I do not have a roadside assistance plan currently 
Does anyone recommend a certain company? I used to have it through nationwide but I lost my comp inseuance with them Bc my husband wasn't supped to be driving my car (this was years ago) Bc he was not on my policy and he crashed. 
I now only have liability coverage. So I'm not permitted roadside assistance throgh my policy anymore


----------



## PMartino (Mar 18, 2016)

ACSC does a lot of promotion here about how a member is covered in any car they are in, and how convenient roadside assistance is. I'm sure it's the same with AAA Carolinas -- you pick the level you want and get more service calls per year and farther towing distance allowance. It's good to have it.


----------



## jgiun1 (Oct 16, 2017)

I use onstar....my app I can unlock, start car. Also comes with roadside/towing, and already used it to get a flat changed.


----------



## WeDreams (Sep 14, 2017)

jgiun1 said:


> I use onstar....my app I can unlock, start car. Also comes with roadside/towing, and already used it to get a flat changed.


Your fancy



Narcissa1128 said:


> do most that drive belong to a AAA it bp motor club type thing for roadside assistance
> 
> I'm just worried although my car is in great condition ,what would happen if I were to get a flat tire or somehow get locked out of my car needs a jump start while I'm out on a trip?
> 
> ...


Aaa is good to have


----------



## jgiun1 (Oct 16, 2017)

WettDreams said:


> Your fancy


It's cheap and they practically beg you to activate it....kinda like what I do with sirius xm, wait until it runs out and they'll kiss your butt to stay as a customer and offer sick deals.


----------



## Dropking (Aug 18, 2017)

Narcissa1128 said:


> do most that drive belong to a AAA it bp motor club type thing for roadside assistance
> 
> I'm just worried although my car is in great condition ,what would happen if I were to get a flat tire or somehow get locked out of my car needs a jump start while I'm out on a trip?
> 
> ...


 I use AAA and it has come in handy. I was doing a hundred miler to the airport once and a tire went into sudden deflation. 5am I slow drove to the nearest exit and made it to a gas station. I helped the guy get his next Uber ride for the last 50 miles. But the point is I then called AAA and they were able to get my donut on within 30 minutes, then off to CostCo which opens at 7am here. AAA would have towed me if necessary. It's piece of mind, and about $100 bucks a year tax deductible is worth it.

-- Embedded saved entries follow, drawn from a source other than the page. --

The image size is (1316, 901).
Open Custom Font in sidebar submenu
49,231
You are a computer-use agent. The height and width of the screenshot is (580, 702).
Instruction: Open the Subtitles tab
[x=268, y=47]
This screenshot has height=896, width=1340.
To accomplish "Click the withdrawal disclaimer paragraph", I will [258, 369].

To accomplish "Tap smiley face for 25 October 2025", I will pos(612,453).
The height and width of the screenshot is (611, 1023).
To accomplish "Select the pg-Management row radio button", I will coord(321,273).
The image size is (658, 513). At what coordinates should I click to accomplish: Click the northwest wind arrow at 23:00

I've taken 3 pieces of scrap metal in my tires in the last two years. By the way, CostCo's warranty is excellent.


----------



## WeDreams (Sep 14, 2017)

jgiun1 said:


> It's cheap and they practically beg you to activate it....kinda like what I do with sirius xm, wait until it runs out and they'll kiss your butt to stay as a customer and offer sick deals.


So true I activated my Sirius/Xm right before it ended for 6 months $20 total


----------



## jgiun1 (Oct 16, 2017)

WettDreams said:


> So true I activated my Sirius/Xm right before it ended for 6 months $20 total


Yep....I let mine run to the wire and got the same deal.....work em!!!!


----------



## WeDreams (Sep 14, 2017)

Yea I can't stand the regular radio



jgiun1 said:


> Yep....I let mine run to the wire and got the same deal.....work em!!!!


What channel do you like


----------



## jgiun1 (Oct 16, 2017)

80's on 8, 90's on 9, 32 bridge, 38 ozzy,and 39 hair

32 bridge is on 85% of my personal time, but always leave 02 hits and channel 10 for pax


----------



## UberBastid (Oct 1, 2016)

jgiun1 said:


> 80's on 8, 90's on 9, 32 bridge, 38 ozzy,and 39 hair
> 
> 32 bridge is on 85% of my personal time, but always leave 02 hits and channel 10 for pax


I've got my AM radio permanently nailed to Rush Limbaugh.
All hate, all the time.


----------



## Tr4vis Ka1anick (Oct 2, 2016)

Personally, I need *AA.*


----------



## jgiun1 (Oct 16, 2017)

UberBastid said:


> I've got my AM radio permanently nailed to Rush Limbaugh.
> All hate, all the time.


I was a huge fan of Rush back in the day



Tr4vis Ka1anick said:


> Personally, I need *AA.*


Lol


----------



## UberBastid (Oct 1, 2016)

Triple A is like any insurance policy.
You don't need it, until you REALLY need it.
I think it's a great deal at twice the price, personally.
And because I live and work in a rural area ... I get the extended mileage.


----------



## Fuzzyelvis (Dec 7, 2014)

Narcissa1128 said:


> do most that drive belong to a AAA it bp motor club type thing for roadside assistance
> 
> I'm just worried although my car is in great condition ,what would happen if I were to get a flat tire or somehow get locked out of my car needs a jump start while I'm out on a trip?
> 
> ...


How was your HUSBAND not on your policy? Mine requires everyone living in my household to be on it. And even if that's not the case with your policy, why would you leave your HUSBAND off? Did he have separate insurance, or was he not supposed to drive because he had no license?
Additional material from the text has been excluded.